ŞEHİTLER GÜNÜ’NDEN NEVRUZ BAYRAMINA…

03 Nisan 2018 - 13:38

--Bu yazı 23 Mart 2012 Cuma günü Fabrikalar Camii’nde hutbe olarak okunmuştur.--
        Önemli bir coğrafyada, kutsal bir toprakta ve mübarek bir ülkede yaşıyoruz. Anadolu’yu vatan edindiğimiz bin yıldan beri dertsiz ve sıkıntısız bir hayat süremedik. Çünkü bu topraklar, jeopolitik yönü çok yüksek önemli topraklardır. Bu coğrafyanın bedelini ödeyemeyenler bu bölgede yaşayamazlar. Anadolu pahalı bir ülkedir.

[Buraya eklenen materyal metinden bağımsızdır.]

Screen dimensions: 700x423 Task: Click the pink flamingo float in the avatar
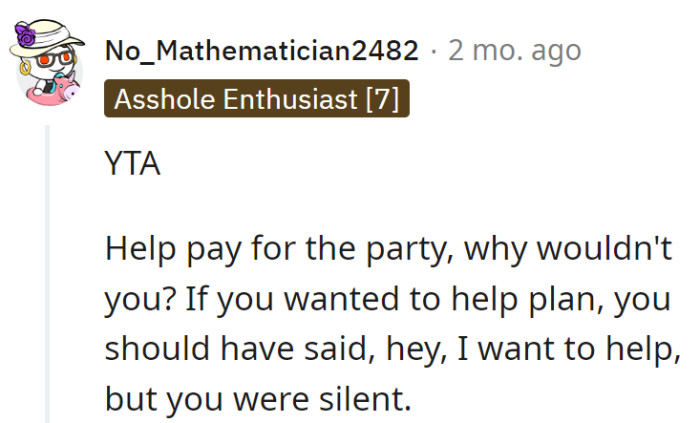click(64, 88)
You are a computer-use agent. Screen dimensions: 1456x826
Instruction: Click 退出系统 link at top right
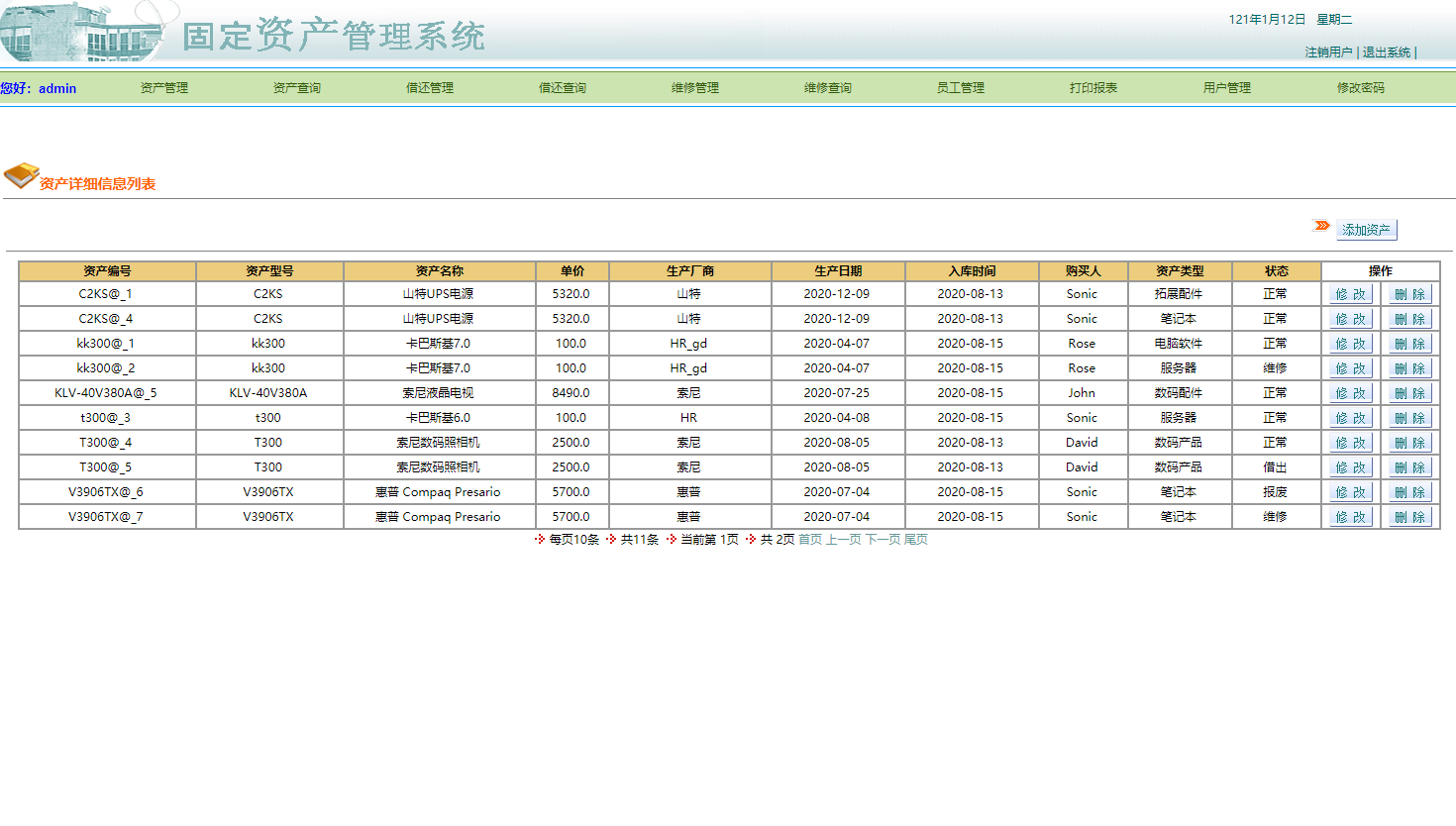click(1386, 52)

       Türk milleti bu ülkenin bedelini en son Çanakkale’de ve İstiklal Harbi’nde yüz binleri bulan şehitleriyle ödemiş ve halen ödemeye devam etmektedir.
        Yiğitlerin üzerinde can verdiği, kahramanların koynunda şehit düştüğü, anaların kınalı kuzularına ağıt yaktığı, yavukluların gözyaşı döktüğü kutsal toprak Anadolu… Benim eşsiz güzel yurdum!

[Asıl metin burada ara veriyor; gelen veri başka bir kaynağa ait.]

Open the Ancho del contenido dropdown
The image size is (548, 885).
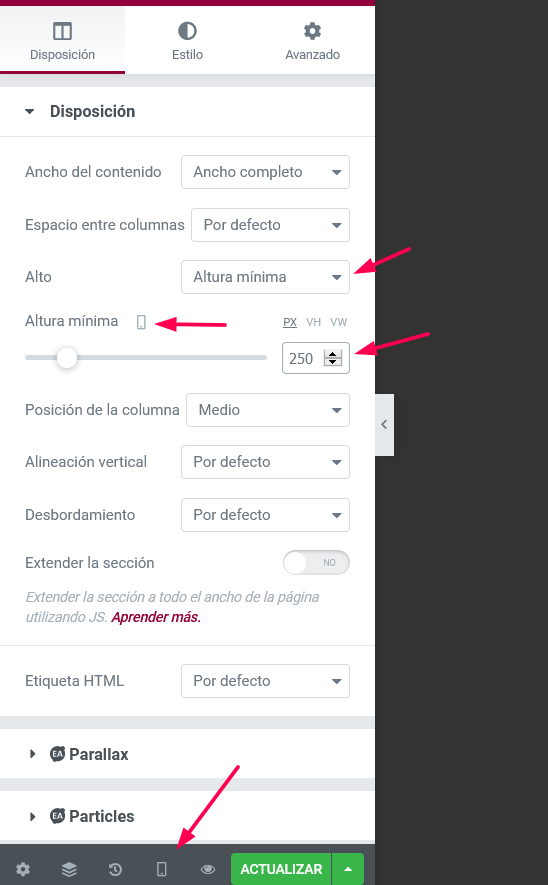coord(265,172)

        Yüce Türk Milleti, senin bedelini sadece Çanakkale’de her ay 29 bin Mehmetciğin kanıyla, canıyla; 253 bin vatan evladının şehit olduğu, melekelere karıştığı, peygamberlerle buluştuğu, Allah’a ulaştığı bir destanla ödemiştir… Metrekareye altı bin merminin düştüğü, her bir Mehmetcik bedenine üç bin kurşunun isabet ettiği bir destan… Biriktirilseydi beklide barajları dolduracak Mehmetcik kanının akıtıldığı bir destan…
        19. Tümen Kumandanı Yarbay Mustafa Kemal’in Dünya Harp Tarihi’nde ender rastlanan; 57. Alaya verdiği şu emir Çanakkale Kara Savaşları’nın kaderini değiştirmiştir:
        “Ben size savaşmayı değil, ölmeyi emrediyorum. Bizler ölene kadar yerimize yeni kuvvetler ve yeni kumandanlar gelecektir…” Çanakkale’yi ölümsüzleştiren ruh işte budur…

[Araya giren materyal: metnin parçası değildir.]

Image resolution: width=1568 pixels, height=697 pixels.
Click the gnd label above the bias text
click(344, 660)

         Başka hangi asker için bu kadar kurşun atılmış, başka hangi vatan için bu kadar Mehmetcik şehit verilmiş?
          Tarihin ayağa kalktığı, toprağın selam durduğu, bulutların alkış tuttuğu, ağaçların secdeye vardığı, meleklerin hayran olduğu, dostun memnun kaldığı, düşmanın gözünün korktuğu bir destan.
           Çanakkale Destanı, dünyanın en acımasız istilacılarına karşı verilmiş bir savunma savaşıdır. Çanakkale Destanı’nı yazan kadro; İstiklal Harbi’ni de kazanan kadrodur. Çanakkale Zaferi İstiklal Harbi’ne giden yolu açmıştır. Çanakkale Destanı Osmanlı Devleti’nin son içtiması, son toplantısı, son sözü; İstiklal Harbi Türkiye Cumhuriyeti’nin ilk sözü, önsözüdür.
         Çanakkale Destanı’nı yiğitlere, şehitlere ve gazilere borçluyuz. Şehidi olmayan toprak vatan olmaz.
         Şahadeti düşünmeyen askerden Mehmetcik, şehidi olmayan topraktan vatan, kana bulanmayan kumaştan bayrak olmaz… Bu nedenle Milli Şair:
         “Kim bu cennet vatanın uğruna olmaz ki feda?
          Şüheda fışkıracak toprağı sıksan şüheda…” diyor.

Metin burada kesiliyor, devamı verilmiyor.